* Exercise instructions *
Going from the start of the records through the line containing "Looking at the", rename "Click" to "Press" and write those lines out again with nothing else changed.
* start Extracted data *
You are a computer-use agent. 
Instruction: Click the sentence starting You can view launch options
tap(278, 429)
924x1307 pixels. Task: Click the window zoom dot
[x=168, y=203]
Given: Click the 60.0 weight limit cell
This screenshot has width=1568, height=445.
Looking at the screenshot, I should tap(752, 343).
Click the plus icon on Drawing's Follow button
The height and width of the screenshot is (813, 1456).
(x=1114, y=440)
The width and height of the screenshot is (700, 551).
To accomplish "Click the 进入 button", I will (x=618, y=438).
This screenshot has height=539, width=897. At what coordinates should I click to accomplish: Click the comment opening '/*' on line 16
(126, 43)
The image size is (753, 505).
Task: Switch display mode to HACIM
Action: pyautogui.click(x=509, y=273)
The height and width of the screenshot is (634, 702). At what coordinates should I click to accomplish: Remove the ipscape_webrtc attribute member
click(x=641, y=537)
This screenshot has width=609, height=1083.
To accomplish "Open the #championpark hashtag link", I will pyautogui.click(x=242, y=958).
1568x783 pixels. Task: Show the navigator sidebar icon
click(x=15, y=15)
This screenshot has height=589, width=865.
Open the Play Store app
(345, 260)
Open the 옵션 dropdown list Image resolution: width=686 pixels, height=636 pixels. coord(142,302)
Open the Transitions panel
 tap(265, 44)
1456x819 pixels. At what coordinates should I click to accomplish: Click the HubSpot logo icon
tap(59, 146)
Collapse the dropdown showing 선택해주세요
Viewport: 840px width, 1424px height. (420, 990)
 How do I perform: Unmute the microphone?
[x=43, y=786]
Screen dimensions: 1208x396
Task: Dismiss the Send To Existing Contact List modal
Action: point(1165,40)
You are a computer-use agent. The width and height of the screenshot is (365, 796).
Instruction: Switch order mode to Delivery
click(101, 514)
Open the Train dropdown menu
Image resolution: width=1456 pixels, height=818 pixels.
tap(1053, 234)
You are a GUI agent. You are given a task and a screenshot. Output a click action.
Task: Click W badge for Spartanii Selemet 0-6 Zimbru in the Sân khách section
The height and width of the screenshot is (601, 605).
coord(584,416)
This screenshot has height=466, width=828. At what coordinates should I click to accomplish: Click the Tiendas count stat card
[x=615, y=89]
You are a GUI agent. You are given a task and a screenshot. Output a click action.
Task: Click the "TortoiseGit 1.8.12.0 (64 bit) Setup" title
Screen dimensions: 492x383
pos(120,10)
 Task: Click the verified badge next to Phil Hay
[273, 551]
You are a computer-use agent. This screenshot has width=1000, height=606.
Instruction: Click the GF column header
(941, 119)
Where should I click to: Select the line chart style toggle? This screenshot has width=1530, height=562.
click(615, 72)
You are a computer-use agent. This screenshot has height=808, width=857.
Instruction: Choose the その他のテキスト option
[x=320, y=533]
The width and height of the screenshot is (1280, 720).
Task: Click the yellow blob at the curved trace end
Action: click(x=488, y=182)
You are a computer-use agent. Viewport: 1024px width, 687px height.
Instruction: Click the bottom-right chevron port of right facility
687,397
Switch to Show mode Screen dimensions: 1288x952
* end Extracted data *
* Solution for this problem *
You are a computer-use agent. 
Instruction: Press the sentence starting You can view launch options
tap(278, 429)
924x1307 pixels. Task: Press the window zoom dot
[x=168, y=203]
Given: Press the 60.0 weight limit cell
This screenshot has width=1568, height=445.
Looking at the screenshot, I should tap(752, 343).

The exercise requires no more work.